● Task brief: Copy out the full listing below, swapping "sidebar" for "side panel" and leaving every other character as it is.

● Extracted information:
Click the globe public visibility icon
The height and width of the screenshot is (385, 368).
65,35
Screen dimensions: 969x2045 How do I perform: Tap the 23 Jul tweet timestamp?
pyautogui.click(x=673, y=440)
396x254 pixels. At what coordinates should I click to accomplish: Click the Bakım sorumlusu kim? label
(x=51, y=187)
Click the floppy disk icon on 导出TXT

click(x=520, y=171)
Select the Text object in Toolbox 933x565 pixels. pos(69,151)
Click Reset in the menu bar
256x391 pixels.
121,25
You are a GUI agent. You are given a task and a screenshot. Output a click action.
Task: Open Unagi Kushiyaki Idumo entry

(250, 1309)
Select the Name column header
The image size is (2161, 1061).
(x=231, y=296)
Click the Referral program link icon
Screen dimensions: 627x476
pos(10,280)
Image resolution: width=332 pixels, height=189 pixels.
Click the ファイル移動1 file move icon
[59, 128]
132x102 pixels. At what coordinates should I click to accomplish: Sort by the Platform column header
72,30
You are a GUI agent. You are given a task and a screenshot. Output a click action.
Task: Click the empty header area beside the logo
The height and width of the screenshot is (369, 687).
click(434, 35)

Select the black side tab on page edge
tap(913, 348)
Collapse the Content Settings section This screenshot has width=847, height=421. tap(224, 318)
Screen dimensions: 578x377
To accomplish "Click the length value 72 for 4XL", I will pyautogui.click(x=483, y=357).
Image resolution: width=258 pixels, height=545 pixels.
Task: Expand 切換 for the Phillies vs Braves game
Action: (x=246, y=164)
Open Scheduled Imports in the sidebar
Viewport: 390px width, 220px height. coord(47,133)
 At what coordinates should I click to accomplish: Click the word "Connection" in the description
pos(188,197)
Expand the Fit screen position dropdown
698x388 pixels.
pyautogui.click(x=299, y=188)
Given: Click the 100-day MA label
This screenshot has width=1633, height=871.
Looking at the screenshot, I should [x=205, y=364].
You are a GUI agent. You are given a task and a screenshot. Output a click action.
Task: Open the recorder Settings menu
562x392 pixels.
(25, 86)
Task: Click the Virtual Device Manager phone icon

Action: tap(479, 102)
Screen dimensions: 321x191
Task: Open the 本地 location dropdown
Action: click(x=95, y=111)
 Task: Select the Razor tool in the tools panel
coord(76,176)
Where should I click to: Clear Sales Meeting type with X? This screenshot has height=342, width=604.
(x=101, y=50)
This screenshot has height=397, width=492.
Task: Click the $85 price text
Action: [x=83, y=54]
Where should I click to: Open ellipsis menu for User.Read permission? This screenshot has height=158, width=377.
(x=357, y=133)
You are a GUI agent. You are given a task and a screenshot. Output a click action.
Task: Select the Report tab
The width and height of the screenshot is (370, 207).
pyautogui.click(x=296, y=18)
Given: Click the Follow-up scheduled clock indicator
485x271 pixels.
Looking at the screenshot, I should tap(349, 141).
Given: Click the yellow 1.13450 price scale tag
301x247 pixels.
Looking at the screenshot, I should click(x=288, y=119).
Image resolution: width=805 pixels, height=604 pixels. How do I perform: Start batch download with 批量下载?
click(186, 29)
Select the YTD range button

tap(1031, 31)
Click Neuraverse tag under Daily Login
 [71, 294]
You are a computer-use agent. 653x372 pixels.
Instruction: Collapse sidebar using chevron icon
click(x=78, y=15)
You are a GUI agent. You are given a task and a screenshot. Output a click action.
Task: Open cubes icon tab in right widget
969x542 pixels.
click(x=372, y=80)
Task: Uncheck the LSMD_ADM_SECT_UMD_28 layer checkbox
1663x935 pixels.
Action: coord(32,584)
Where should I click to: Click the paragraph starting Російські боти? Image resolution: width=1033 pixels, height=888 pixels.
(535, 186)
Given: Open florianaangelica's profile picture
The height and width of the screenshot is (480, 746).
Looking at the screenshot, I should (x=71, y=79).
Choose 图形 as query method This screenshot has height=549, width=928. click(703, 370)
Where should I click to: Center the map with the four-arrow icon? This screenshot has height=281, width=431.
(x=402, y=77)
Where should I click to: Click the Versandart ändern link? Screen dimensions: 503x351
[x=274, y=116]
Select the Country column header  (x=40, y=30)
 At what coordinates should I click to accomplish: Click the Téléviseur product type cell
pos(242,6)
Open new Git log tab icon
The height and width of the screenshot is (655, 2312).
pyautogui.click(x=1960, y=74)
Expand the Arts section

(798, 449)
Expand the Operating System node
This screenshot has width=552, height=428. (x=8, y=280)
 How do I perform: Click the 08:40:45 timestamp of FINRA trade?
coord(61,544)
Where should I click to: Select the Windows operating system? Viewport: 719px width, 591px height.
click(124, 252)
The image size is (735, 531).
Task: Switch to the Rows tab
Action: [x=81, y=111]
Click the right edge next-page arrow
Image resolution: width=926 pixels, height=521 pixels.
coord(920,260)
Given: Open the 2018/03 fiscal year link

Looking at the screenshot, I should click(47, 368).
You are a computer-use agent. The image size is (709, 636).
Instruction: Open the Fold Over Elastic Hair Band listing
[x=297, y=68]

● Task response:
Click the globe public visibility icon
The height and width of the screenshot is (385, 368).
65,35
Screen dimensions: 969x2045 How do I perform: Tap the 23 Jul tweet timestamp?
pyautogui.click(x=673, y=440)
396x254 pixels. At what coordinates should I click to accomplish: Click the Bakım sorumlusu kim? label
(x=51, y=187)
Click the floppy disk icon on 导出TXT

click(x=520, y=171)
Select the Text object in Toolbox 933x565 pixels. pos(69,151)
Click Reset in the menu bar
256x391 pixels.
121,25
You are a GUI agent. You are given a task and a screenshot. Output a click action.
Task: Open Unagi Kushiyaki Idumo entry

(250, 1309)
Select the Name column header
The image size is (2161, 1061).
(x=231, y=296)
Click the Referral program link icon
Screen dimensions: 627x476
pos(10,280)
Image resolution: width=332 pixels, height=189 pixels.
Click the ファイル移動1 file move icon
[59, 128]
132x102 pixels. At what coordinates should I click to accomplish: Sort by the Platform column header
72,30
You are a GUI agent. You are given a task and a screenshot. Output a click action.
Task: Click the empty header area beside the logo
The height and width of the screenshot is (369, 687).
click(434, 35)

Select the black side tab on page edge
tap(913, 348)
Collapse the Content Settings section This screenshot has width=847, height=421. tap(224, 318)
Screen dimensions: 578x377
To accomplish "Click the length value 72 for 4XL", I will pyautogui.click(x=483, y=357).
Image resolution: width=258 pixels, height=545 pixels.
Task: Expand 切換 for the Phillies vs Braves game
Action: (x=246, y=164)
Open Scheduled Imports in the side panel
Viewport: 390px width, 220px height. coord(47,133)
 At what coordinates should I click to accomplish: Click the word "Connection" in the description
pos(188,197)
Expand the Fit screen position dropdown
698x388 pixels.
pyautogui.click(x=299, y=188)
Given: Click the 100-day MA label
This screenshot has width=1633, height=871.
Looking at the screenshot, I should [x=205, y=364].
You are a GUI agent. You are given a task and a screenshot. Output a click action.
Task: Open the recorder Settings menu
562x392 pixels.
(25, 86)
Task: Click the Virtual Device Manager phone icon

Action: tap(479, 102)
Screen dimensions: 321x191
Task: Open the 本地 location dropdown
Action: click(x=95, y=111)
 Task: Select the Razor tool in the tools panel
coord(76,176)
Where should I click to: Clear Sales Meeting type with X? This screenshot has height=342, width=604.
(x=101, y=50)
This screenshot has height=397, width=492.
Task: Click the $85 price text
Action: [x=83, y=54]
Where should I click to: Open ellipsis menu for User.Read permission? This screenshot has height=158, width=377.
(x=357, y=133)
You are a GUI agent. You are given a task and a screenshot. Output a click action.
Task: Select the Report tab
The width and height of the screenshot is (370, 207).
pyautogui.click(x=296, y=18)
Given: Click the Follow-up scheduled clock indicator
485x271 pixels.
Looking at the screenshot, I should tap(349, 141).
Given: Click the yellow 1.13450 price scale tag
301x247 pixels.
Looking at the screenshot, I should click(x=288, y=119).
Image resolution: width=805 pixels, height=604 pixels. How do I perform: Start batch download with 批量下载?
click(186, 29)
Select the YTD range button

tap(1031, 31)
Click Neuraverse tag under Daily Login
 [71, 294]
You are a computer-use agent. 653x372 pixels.
Instruction: Collapse side panel using chevron icon
click(x=78, y=15)
You are a GUI agent. You are given a task and a screenshot. Output a click action.
Task: Open cubes icon tab in right widget
969x542 pixels.
click(x=372, y=80)
Task: Uncheck the LSMD_ADM_SECT_UMD_28 layer checkbox
1663x935 pixels.
Action: coord(32,584)
Where should I click to: Click the paragraph starting Російські боти? Image resolution: width=1033 pixels, height=888 pixels.
(535, 186)
Given: Open florianaangelica's profile picture
The height and width of the screenshot is (480, 746).
Looking at the screenshot, I should (x=71, y=79).
Choose 图形 as query method This screenshot has height=549, width=928. click(703, 370)
Where should I click to: Center the map with the four-arrow icon? This screenshot has height=281, width=431.
(x=402, y=77)
Where should I click to: Click the Versandart ändern link? Screen dimensions: 503x351
[x=274, y=116]
Select the Country column header  (x=40, y=30)
 At what coordinates should I click to accomplish: Click the Téléviseur product type cell
pos(242,6)
Open new Git log tab icon
The height and width of the screenshot is (655, 2312).
pyautogui.click(x=1960, y=74)
Expand the Arts section

(798, 449)
Expand the Operating System node
This screenshot has width=552, height=428. (x=8, y=280)
 How do I perform: Click the 08:40:45 timestamp of FINRA trade?
coord(61,544)
Where should I click to: Select the Windows operating system? Viewport: 719px width, 591px height.
click(124, 252)
The image size is (735, 531).
Task: Switch to the Rows tab
Action: [x=81, y=111]
Click the right edge next-page arrow
Image resolution: width=926 pixels, height=521 pixels.
coord(920,260)
Given: Open the 2018/03 fiscal year link

Looking at the screenshot, I should click(47, 368).
You are a computer-use agent. The image size is (709, 636).
Instruction: Open the Fold Over Elastic Hair Band listing
[x=297, y=68]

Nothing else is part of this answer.